-- start of Material shown --
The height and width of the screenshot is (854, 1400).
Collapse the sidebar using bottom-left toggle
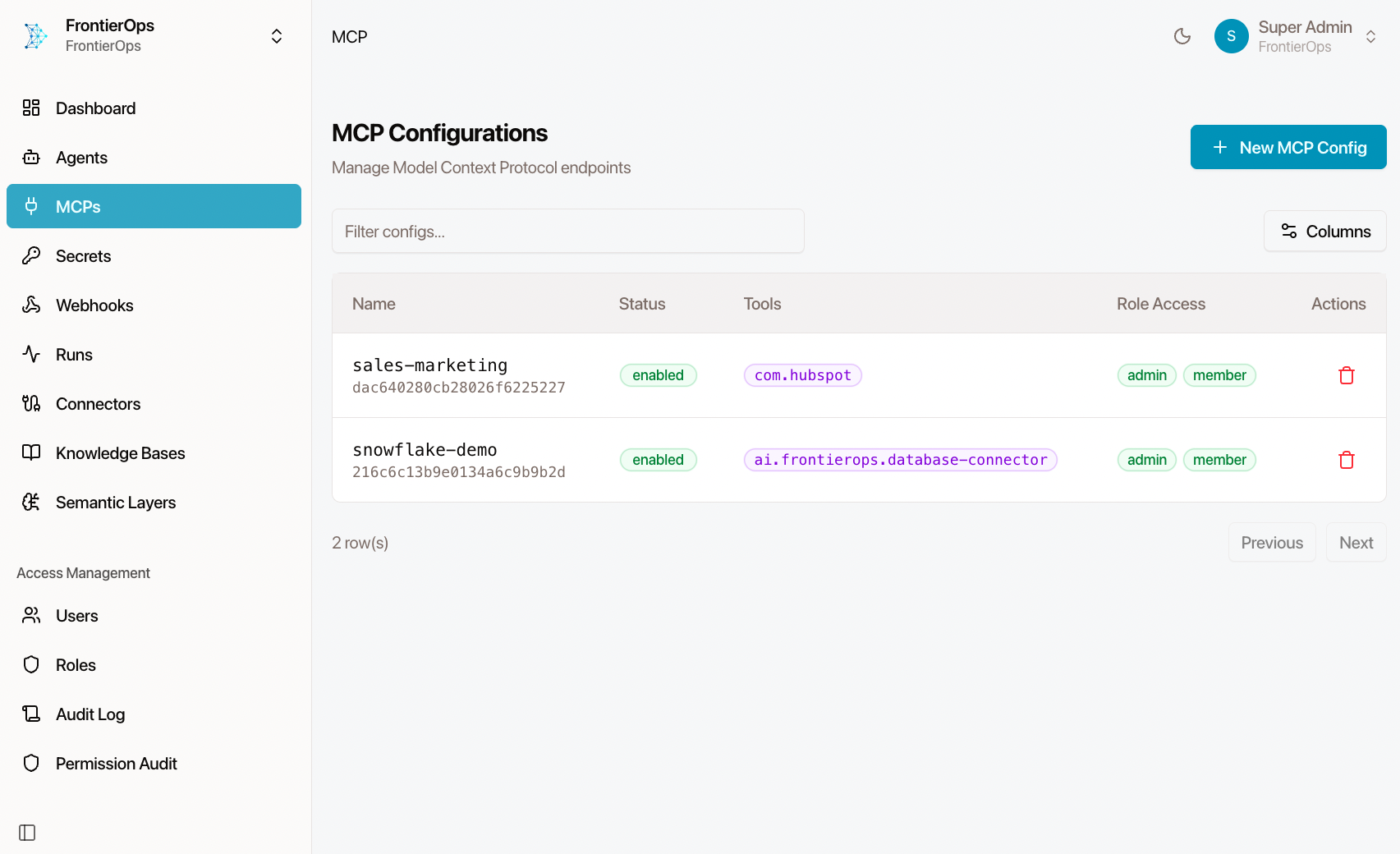pyautogui.click(x=27, y=833)
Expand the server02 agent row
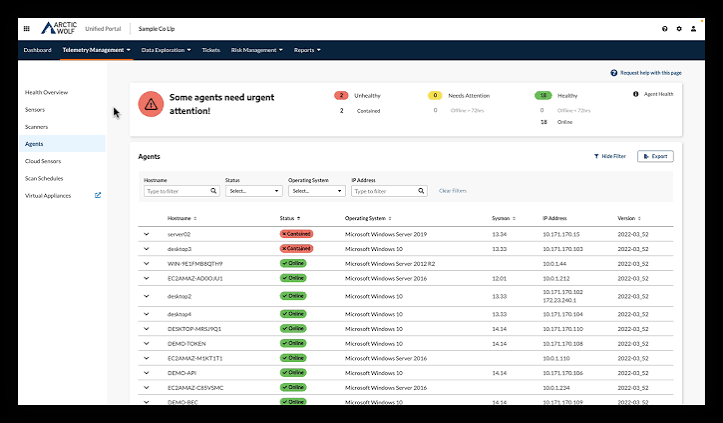 tap(146, 234)
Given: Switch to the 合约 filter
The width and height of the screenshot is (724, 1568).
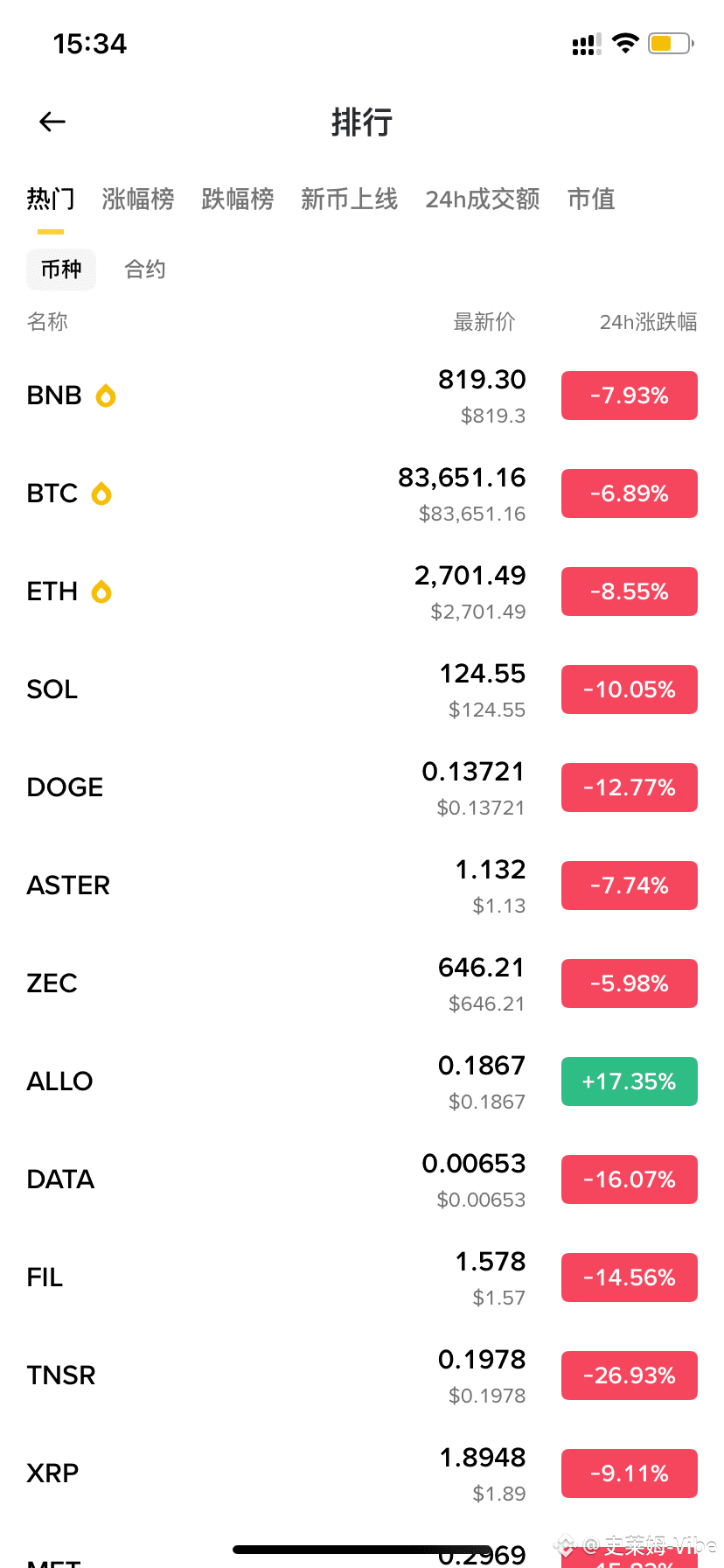Looking at the screenshot, I should coord(145,270).
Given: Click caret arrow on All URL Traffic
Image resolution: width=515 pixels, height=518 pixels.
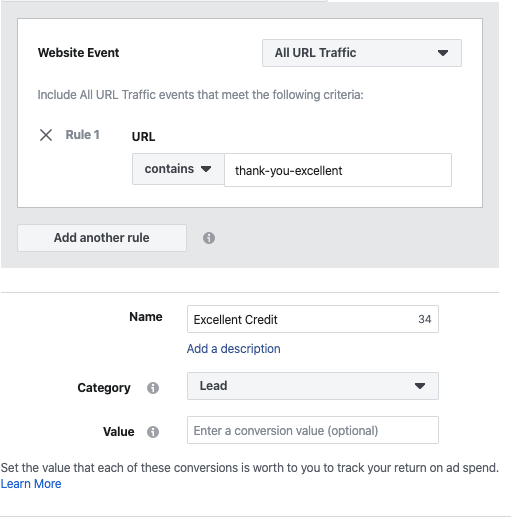Looking at the screenshot, I should (443, 53).
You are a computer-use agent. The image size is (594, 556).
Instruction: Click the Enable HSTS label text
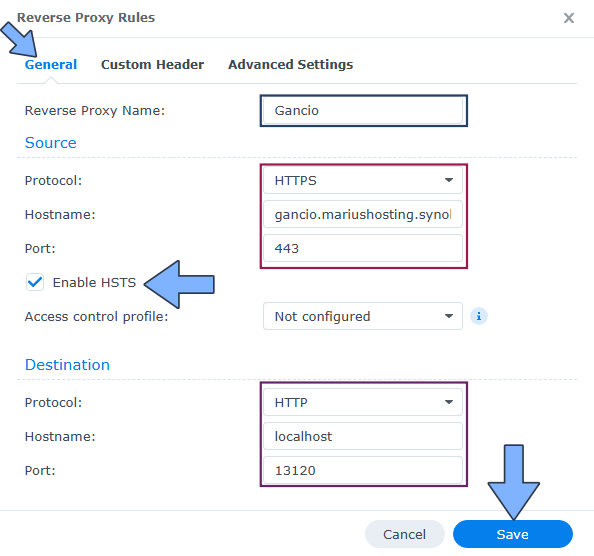pyautogui.click(x=94, y=283)

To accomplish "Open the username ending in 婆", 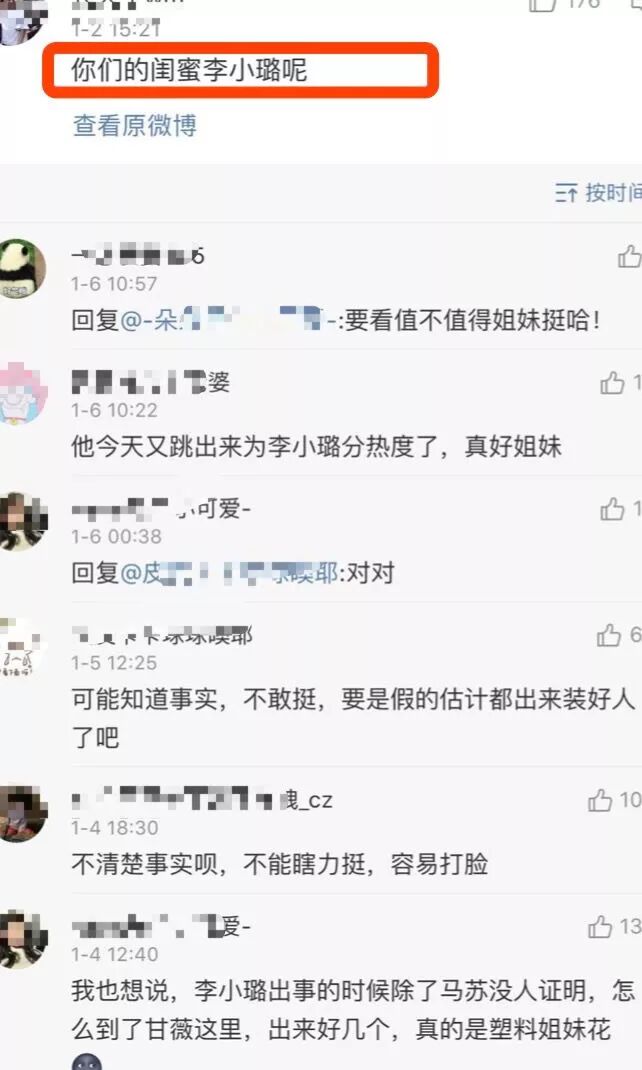I will [151, 382].
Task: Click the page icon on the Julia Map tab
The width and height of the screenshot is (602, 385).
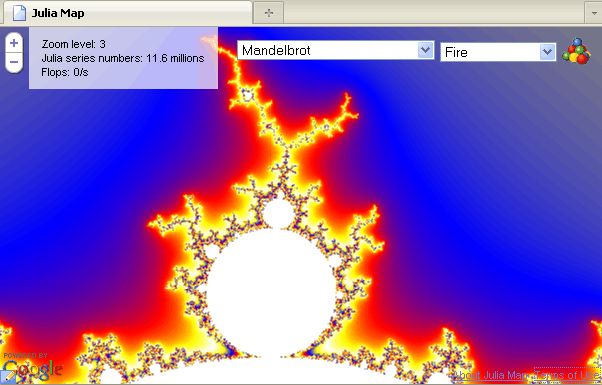Action: click(x=19, y=13)
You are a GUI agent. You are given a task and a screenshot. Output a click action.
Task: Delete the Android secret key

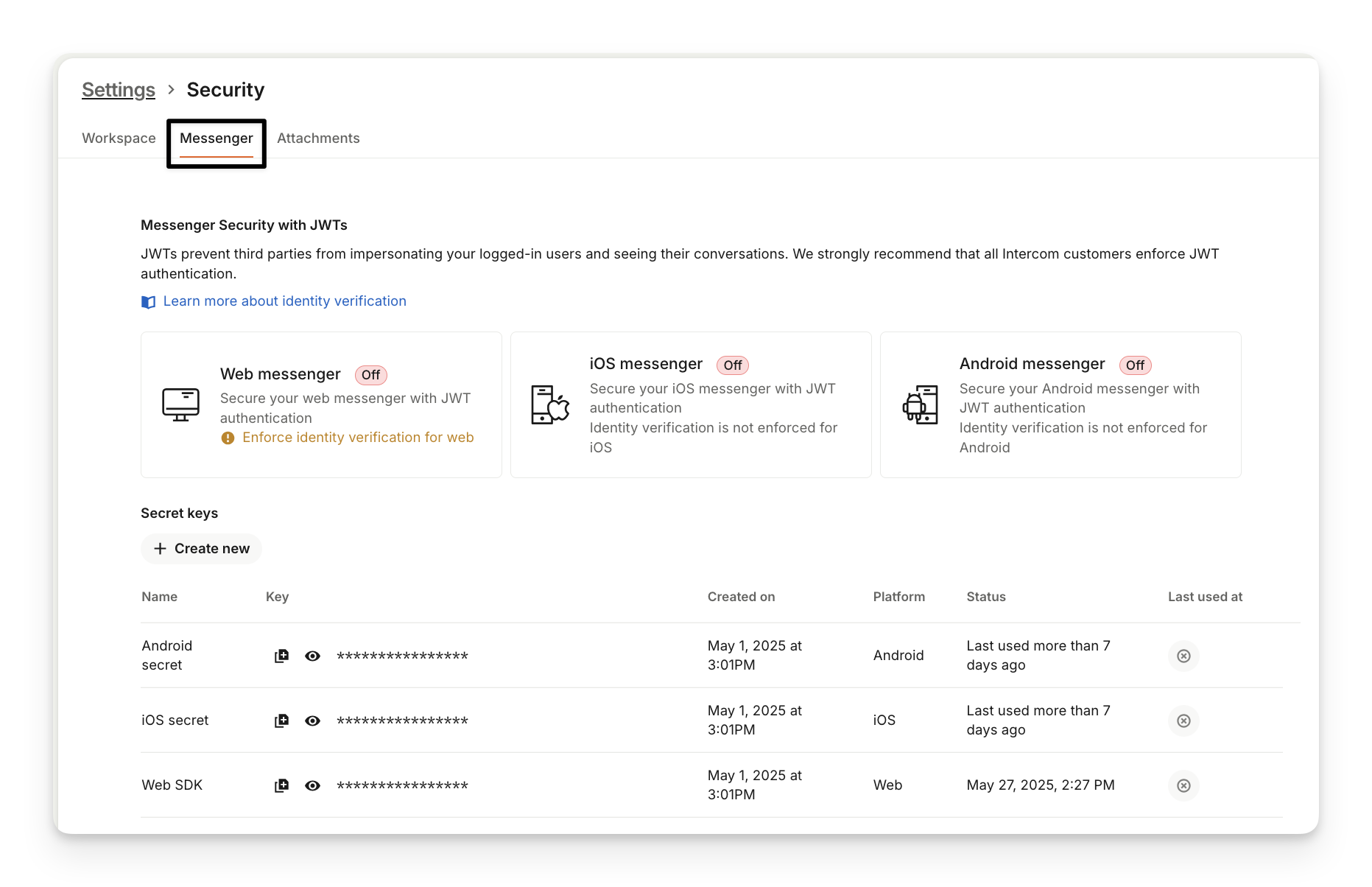tap(1183, 656)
-- end of Material shown --
## Written exercise
Starting at the line that contains "You are a GUI" and ending with the last line of the items, rewrite those lines as a numbered list. Leave out the blank lines and the pictures.

## Response to this exercise
1. You are a GUI agent. You are given a task and a screenshot. Output a click action.
2. Task: Delete the Android secret key
3. tap(1183, 656)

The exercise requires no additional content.